Stored items:
______
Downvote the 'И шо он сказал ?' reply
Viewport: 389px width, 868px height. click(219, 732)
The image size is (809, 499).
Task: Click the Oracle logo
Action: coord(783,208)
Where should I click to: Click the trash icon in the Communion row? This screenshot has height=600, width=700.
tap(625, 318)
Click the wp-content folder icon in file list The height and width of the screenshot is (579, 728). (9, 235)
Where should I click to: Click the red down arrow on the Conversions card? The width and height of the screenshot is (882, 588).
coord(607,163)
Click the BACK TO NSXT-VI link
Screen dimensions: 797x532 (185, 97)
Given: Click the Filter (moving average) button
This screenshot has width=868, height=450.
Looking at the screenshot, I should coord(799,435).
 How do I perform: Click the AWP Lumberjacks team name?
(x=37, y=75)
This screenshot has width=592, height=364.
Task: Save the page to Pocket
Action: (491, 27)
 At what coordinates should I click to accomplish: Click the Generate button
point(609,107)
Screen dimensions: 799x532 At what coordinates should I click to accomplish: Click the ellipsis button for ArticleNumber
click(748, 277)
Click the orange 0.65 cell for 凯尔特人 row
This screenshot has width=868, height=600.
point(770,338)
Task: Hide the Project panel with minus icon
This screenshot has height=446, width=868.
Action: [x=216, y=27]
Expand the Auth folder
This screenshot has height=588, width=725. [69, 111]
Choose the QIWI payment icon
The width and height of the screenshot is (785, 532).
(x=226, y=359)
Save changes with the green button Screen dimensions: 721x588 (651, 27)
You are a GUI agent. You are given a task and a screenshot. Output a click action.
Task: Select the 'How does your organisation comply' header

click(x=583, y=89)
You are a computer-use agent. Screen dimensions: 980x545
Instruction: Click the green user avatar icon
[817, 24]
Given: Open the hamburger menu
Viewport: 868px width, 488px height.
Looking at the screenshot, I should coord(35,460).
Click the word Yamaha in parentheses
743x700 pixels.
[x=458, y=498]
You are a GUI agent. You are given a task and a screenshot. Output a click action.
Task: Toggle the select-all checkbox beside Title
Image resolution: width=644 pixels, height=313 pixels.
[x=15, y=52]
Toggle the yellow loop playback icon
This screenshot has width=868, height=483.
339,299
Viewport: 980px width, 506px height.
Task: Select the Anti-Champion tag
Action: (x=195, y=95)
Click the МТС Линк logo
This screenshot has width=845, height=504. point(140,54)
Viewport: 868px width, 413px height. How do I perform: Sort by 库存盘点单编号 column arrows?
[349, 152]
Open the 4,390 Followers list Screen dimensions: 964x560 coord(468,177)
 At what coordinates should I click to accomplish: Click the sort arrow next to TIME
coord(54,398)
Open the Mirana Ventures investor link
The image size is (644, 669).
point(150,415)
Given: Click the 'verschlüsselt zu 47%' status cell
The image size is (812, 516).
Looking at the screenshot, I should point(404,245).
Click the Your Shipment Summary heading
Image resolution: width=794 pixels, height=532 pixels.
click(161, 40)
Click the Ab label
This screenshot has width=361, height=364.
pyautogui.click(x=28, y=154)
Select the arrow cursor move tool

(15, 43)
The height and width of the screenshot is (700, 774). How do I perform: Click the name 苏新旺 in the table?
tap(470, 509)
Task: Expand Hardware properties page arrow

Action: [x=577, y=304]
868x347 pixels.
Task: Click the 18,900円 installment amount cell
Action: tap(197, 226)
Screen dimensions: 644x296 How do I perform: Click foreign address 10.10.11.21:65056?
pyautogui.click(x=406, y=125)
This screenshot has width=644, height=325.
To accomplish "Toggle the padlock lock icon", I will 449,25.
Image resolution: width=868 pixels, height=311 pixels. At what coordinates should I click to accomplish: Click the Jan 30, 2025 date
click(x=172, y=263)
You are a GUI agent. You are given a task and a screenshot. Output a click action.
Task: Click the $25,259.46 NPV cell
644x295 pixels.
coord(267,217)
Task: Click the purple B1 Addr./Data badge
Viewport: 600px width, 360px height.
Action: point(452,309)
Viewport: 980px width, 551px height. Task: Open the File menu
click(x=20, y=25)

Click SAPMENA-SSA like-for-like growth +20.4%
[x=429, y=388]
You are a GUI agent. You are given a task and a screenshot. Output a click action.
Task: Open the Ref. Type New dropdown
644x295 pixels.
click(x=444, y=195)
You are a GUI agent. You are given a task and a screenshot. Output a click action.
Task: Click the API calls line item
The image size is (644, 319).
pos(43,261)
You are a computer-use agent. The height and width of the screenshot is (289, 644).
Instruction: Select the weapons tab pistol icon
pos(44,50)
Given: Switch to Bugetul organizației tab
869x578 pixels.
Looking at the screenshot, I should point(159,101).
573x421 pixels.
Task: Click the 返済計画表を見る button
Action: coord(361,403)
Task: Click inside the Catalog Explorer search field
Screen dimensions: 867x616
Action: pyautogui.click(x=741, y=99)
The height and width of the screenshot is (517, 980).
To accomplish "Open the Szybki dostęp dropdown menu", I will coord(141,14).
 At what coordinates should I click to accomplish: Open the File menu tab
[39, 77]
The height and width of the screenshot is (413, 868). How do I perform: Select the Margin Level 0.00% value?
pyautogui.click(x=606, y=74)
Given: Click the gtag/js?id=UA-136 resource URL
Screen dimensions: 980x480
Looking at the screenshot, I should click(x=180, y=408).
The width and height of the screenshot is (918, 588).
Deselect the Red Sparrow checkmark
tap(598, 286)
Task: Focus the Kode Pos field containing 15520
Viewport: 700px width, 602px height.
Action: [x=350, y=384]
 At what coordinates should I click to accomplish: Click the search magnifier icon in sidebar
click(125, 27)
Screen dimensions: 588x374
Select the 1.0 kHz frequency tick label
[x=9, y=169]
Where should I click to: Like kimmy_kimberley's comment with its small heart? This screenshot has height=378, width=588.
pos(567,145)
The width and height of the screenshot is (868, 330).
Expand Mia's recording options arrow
______
◆ Task instructions: The response must consist solely of the lines from the top of the records through the line holding "Given: Click the Filter", copied word for word.

◆ Solution for this exercise:
Downvote the 'И шо он сказал ?' reply
Viewport: 389px width, 868px height. click(219, 732)
The image size is (809, 499).
Task: Click the Oracle logo
Action: coord(783,208)
Where should I click to: Click the trash icon in the Communion row? This screenshot has height=600, width=700.
tap(625, 318)
Click the wp-content folder icon in file list The height and width of the screenshot is (579, 728). (9, 235)
Where should I click to: Click the red down arrow on the Conversions card? The width and height of the screenshot is (882, 588).
coord(607,163)
Click the BACK TO NSXT-VI link
Screen dimensions: 797x532 (185, 97)
Given: Click the Filter (moving average) button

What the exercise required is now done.